La police a annoncé avoir arrêté 45 personnes, 37 hommes et huit femmes. Après une heure de confrontation, les forces de l’ordre avaient regagné le contrôle de Lung Wo Road, une route proche du siège du chef de l’exécutif hongkongais, Leung Chun-ying.
Ben Ng, un étudiant de 18 ans, se trouvait près d’une barricade nouvellement érigée lorsque les policiers ont avancé. « Ils ont utilisé du spray au poivre sans raison ni avertissement. Des manifestants ont été frappés par des policiers », a-t-il témoigné. 
Daniel Cheung, journaliste d’un portail d’information en ligne, affirme avoir été passé à tabac par des policiers. « Ils étaient plus de dix. Ils m’ont donné coups de poing, de pied et de coude.

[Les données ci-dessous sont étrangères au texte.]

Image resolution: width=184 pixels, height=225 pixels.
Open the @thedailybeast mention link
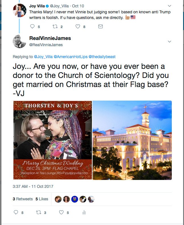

Je leur ai dit que j’étais journaliste mais ils ne m’ont pas écouté », a-t-il raconté à l’AFP.
Mardi soir, les manifestants avaient déjà affronté la police en tentant de prendre le contrôle d’un tunnel et de la grande avenue où les protestataires bloquent des sites depuis plus de deux semaines pour obtenir des élections au suffrage universel.
Les militants ont dit à l’AFP avoir décidé d’occuper cette avenue après que la police a évacué une autre voie bloquée, sans prévenir.
Alors que la police se retirait, les manifestants commençaient à placer des barrières métalliques à l’intérieur du tunnel, bloquant du même coup le trafic routier sur cette voie, qui court d’est en ouest aux abords des bâtiments gouvernementaux, et qui n’avait jamais été occupée auparavant.

Une population lassée par les blocages
Bravant la tutelle chinoise, les manifestants exigent de pouvoir librement élire le prochain chef de l’exécutif hongkongais en 2017, alors que le Parti communiste chinois (PCC), craignant une contagion revendicative sur son territoire, entend garder la haute main sur le processus électoral.
Les blocages en place depuis le 28 septembre ont fortement perturbé l’activité à Hong Kong et la vie quotidienne des plus de sept millions d’habitants de ce territoire semi-autonome enclavé à l’extrême sud de la Chine, qui connaît sa plus grave crise politique depuis sa rétrocession à la Chine en 1997.
Les frondeurs du « mouvement des parapluies » se sont d’abord attirés la sympathie du public mais les embouteillages, la congestion des transports en commun, la fermeture des écoles et des commerces ont fini par lasser. 
Des heurts parfois violents ont également opposé des manifestants à des hommes soupçonnés d’être les gros bras des triades (mafia locale), accusés par le mouvement prodémocratie d’agir à l’instigation des autorités.
Dans un effort pour réduire l’étendue du territoire aux mains des protestataires, des centaines de policiers ont commencé mardi à détruire les amas d’acier, de plastique et de bois érigés sur deux des trois sites occupés par les manifestants.
La police a averti que ce serait bientôt au tour de Mongkok, dans la partie continentale de Hong Kong, d’être visé par les opérations de démantèlement.
Jusqu’à mardi soir les manifestants n’ont pas opposé de résistance à ces opérations de police. Certains d’entre eux étaient en pleurs. « Nous allons partir parce que nous n’avons pas les moyens de résister mais nous n’abandonnerons pas », lançait aux policiers une jeune femme au bord des larmes.